TEXTE:
Le Cameroun est qualifié pour la coupe du monde 2010 : une grande satisfaction pour vous…
Evidemment, surtout que j’y ai participé, je me suis rendu à Fès pour suivre cette équipe. Je dois être satisfait non seulement de la qualification, mais aussi de la manière avec laquelle les Lions ont su le faire. C’est de quoi avoir espoir en l’avenir.
On a remarqué qu’à un moment donné du match, les supporters marocains soutenaient le Cameroun. Comment expliquer ce revirement ?
Quel que soit le pays où on se retrouve, on sait qui est Eto’o, qui est Kameni ou Assou Ekotto. On les connaît tous dans leurs championnats respectifs. Par rapport à notre époque, nos adversaires n’avaient jamais vu l’un de nous évoluer ; ils ne savaient pas qui est Théophile Abega, qui est Manga Onguéné, etc et c’est sur le terrain qu’on nous découvrait. Aujourd’hui, la situation est autre, avec l’effet de la télévision et le fait que la majorité des footballeurs camerounais font parler d’eux dans les grands championnats.
Entre le Maroc qui a évolué contre les Lions Indomptables à Fès et le Maroc que vous avez rencontré à Kenitra en 1981, quelle est la différence ?
La différence est que l’équipe qui a rencontré Eto’o et ses compatriotes était composée d’un bon nombre d’amateurs et le Maroc a voulu jouer à cache-cache et mettre les Lions en difficulté afin de les démobiliser. Le professionnalisme des Lions leur a permis de bien prendre le match et de terminer comme ils l’ont entamé. Par contre, en 1981 à Kenitra, nous avons joué contre une équipe qui jouait son match aller à domicile et qui devait ensuite jouer son match retour au Cameroun. Ils avaient donc pour objectif de gagner à Kenitra pour venir gérer le match à Yaoundé. De notre côté, nous étions dans l’optique de gagner afin d’assurer la victoire devant notre public à Yaoundé. En 1981, l’équipe marocaine était composée de professionnels aguerris qui croyaient en leur victoire. Ils comptaient en plus sur leur public. C’était le 15 novembre 1981 et ils avaient derrière eux un public des grands jours. Le stade de Kenitra était plein avec plus de 60. 000 spectateurs. La petite curiosité est que le match s’est joué en novembre comme celui de Fès et les Lions ont gagné par deux buts à zéro.
Pouvez-vous nous raconter les circonstances de cette rencontre ?

CONSIGNE: Pouvez-vous poursuivre l'entretien sur la qualification du Cameroun pour la Coupe du monde 2010 à partir de la question qui le termine ?

DONNÉES PRÉSENTÉES:
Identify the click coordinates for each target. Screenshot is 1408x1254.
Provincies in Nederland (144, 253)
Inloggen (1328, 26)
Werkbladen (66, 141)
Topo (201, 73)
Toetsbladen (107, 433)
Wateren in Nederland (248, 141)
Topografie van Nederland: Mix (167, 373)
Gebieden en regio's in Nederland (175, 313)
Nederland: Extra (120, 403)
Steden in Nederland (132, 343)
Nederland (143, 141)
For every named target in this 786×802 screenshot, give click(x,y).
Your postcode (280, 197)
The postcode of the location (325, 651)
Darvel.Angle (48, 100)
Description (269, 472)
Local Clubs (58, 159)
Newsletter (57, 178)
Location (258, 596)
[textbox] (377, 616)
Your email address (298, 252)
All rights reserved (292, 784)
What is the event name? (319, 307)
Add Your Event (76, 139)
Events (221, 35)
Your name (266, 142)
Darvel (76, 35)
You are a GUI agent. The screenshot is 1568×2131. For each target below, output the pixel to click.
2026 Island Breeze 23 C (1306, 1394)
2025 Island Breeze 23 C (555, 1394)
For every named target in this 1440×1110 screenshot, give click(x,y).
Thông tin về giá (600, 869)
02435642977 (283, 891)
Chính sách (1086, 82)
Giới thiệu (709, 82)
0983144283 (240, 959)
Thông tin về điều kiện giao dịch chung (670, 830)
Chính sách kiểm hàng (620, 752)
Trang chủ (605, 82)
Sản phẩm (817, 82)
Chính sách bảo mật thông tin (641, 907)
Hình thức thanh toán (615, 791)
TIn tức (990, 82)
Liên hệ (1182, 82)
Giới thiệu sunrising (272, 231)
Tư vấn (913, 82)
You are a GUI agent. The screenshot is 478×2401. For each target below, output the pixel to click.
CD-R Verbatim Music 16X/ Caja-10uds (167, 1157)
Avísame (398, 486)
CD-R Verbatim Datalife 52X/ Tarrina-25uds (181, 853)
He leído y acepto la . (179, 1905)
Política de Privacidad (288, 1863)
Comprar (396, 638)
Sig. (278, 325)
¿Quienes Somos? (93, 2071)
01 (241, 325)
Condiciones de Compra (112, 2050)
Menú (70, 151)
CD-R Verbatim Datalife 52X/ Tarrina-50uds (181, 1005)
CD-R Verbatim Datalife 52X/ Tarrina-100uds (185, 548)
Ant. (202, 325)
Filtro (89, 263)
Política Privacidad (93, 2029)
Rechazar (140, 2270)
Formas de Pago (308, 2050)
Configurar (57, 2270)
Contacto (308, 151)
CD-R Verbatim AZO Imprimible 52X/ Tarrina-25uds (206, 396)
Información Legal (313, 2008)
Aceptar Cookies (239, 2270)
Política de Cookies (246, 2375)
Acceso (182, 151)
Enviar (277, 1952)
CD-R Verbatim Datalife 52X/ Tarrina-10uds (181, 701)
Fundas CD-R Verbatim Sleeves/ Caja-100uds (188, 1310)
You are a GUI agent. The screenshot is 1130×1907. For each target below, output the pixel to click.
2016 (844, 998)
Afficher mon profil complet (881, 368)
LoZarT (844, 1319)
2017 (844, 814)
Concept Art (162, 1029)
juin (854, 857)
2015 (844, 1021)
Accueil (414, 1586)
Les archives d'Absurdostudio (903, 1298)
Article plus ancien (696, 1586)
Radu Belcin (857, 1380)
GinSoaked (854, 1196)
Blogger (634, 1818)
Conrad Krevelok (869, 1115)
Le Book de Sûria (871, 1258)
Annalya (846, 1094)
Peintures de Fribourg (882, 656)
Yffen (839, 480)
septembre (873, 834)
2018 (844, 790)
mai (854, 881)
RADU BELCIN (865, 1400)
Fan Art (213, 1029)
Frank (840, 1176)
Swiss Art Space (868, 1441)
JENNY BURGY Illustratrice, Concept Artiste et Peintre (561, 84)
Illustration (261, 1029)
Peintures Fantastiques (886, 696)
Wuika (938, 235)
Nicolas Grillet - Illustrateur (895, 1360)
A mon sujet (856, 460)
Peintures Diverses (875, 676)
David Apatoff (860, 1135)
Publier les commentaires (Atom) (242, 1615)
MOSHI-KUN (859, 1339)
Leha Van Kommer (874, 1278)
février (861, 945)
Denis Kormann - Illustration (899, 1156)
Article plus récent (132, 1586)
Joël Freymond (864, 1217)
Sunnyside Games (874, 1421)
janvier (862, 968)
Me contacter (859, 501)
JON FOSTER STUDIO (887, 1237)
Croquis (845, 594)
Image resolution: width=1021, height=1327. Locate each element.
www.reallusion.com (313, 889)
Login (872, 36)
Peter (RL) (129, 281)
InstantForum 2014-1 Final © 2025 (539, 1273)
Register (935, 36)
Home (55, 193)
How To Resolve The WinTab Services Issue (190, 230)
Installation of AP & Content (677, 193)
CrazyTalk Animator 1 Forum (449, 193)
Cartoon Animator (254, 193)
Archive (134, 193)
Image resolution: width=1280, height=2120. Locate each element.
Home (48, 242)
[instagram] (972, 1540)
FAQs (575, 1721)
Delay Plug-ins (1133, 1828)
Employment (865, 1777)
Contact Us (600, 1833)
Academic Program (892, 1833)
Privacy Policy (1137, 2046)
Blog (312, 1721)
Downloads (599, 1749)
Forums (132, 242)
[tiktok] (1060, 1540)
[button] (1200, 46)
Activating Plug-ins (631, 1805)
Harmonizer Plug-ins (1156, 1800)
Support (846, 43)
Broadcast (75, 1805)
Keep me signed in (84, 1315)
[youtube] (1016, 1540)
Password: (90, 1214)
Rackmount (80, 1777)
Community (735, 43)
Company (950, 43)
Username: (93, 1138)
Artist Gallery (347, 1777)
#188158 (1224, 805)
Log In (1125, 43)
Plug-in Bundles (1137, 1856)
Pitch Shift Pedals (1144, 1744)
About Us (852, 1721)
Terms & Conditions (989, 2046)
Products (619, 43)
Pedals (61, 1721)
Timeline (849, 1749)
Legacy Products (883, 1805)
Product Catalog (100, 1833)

RÉPONSE ATTENDUE:
Kenitra c’était un match au couteau entre deux nations fortes qui n’avaient pour seul objectif que de se qualifier. Les marocains ont entamé le match sur des chapeaux de roue et ont obtenu un penalty dès la troisième minute. Heureusement pour nous, Thomas Nkono a devié le ballon. A la 10ème minute, nous avons profité d’une contre-attaque de nos milieux de terrain et Roger Milla a marqué le but. Dix minutes après, Tokoto prend le ballon, se déjoue de toute la défense marocaine et marque le deuxième but pour les Lions. A deux zéro, le public est assez agressif contre nous et nous le fait savoir à travers des cris. Mais sur le terrain, nous avons senti leurs joueurs fébriles et cela nous a permis de faire le break.
Par rapport à votre équipe, quelle est la différence avec les Lions d’aujourd’hui ?
Il se trouve que l’équipe nationale actuelle est une équipe pétrie d’expérience et connaît plus ou moins ses adversaires. Si les Lions rencontrent par exemple l’Espagne, ces joueurs ne vont pas se présenter à eux comme des inconnus, puisqu’ils évoluent ensemble dans les mêmes clubs. Avec nous, ce n’était pas le cas, parce qu’en 1982, nous étions des amateurs. Aujourd’hui, les Lions savent qui ils ont en face et quels sont les points forts et les points faibles de leurs adversaires.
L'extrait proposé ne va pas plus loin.